• [Task statement]
Your copy of the data should match it exactly, leaving out only the pictures.

*** Record excerpts Section Begins ***

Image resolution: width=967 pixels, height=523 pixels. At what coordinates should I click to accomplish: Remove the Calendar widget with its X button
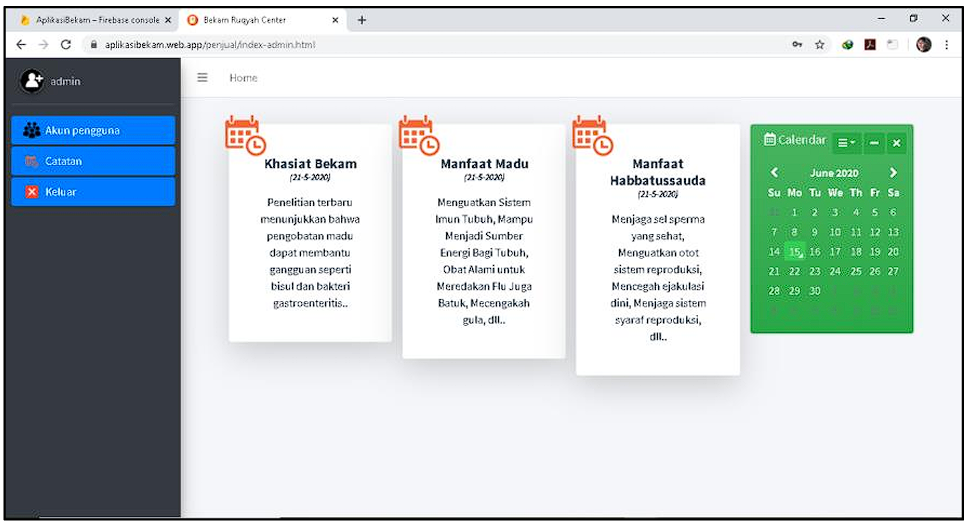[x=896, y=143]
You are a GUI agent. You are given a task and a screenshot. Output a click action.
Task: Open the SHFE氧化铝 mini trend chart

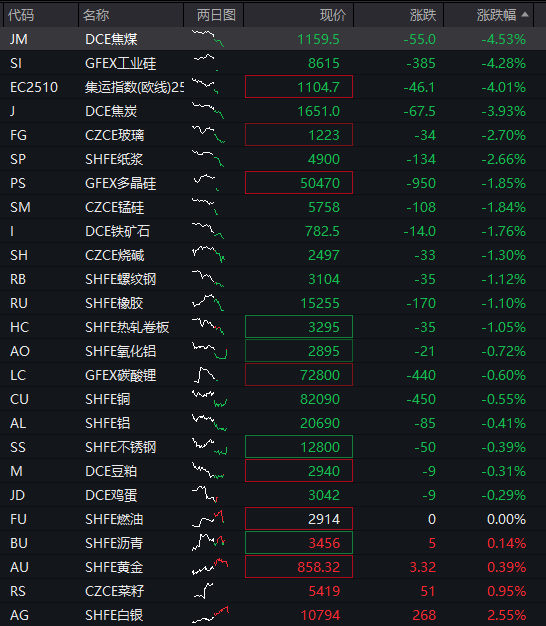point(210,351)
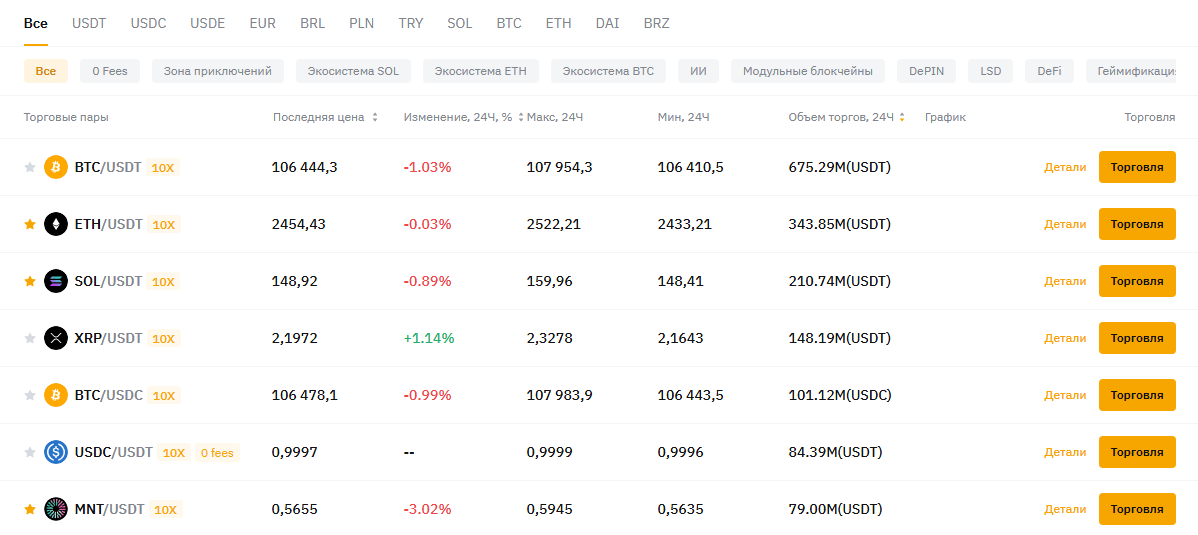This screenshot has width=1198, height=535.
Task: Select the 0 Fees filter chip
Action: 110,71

*** Record excerpts Section Ends ***

• [Final answer]
Image resolution: width=967 pixels, height=523 pixels. At what coordinates should I click to accomplish: Remove the Calendar widget with its X button
[x=896, y=143]
You are a GUI agent. You are given a task and a screenshot. Output a click action.
Task: Open the SHFE氧化铝 mini trend chart

point(210,351)
This screenshot has width=1198, height=535.
Task: Select the 0 Fees filter chip
Action: 110,71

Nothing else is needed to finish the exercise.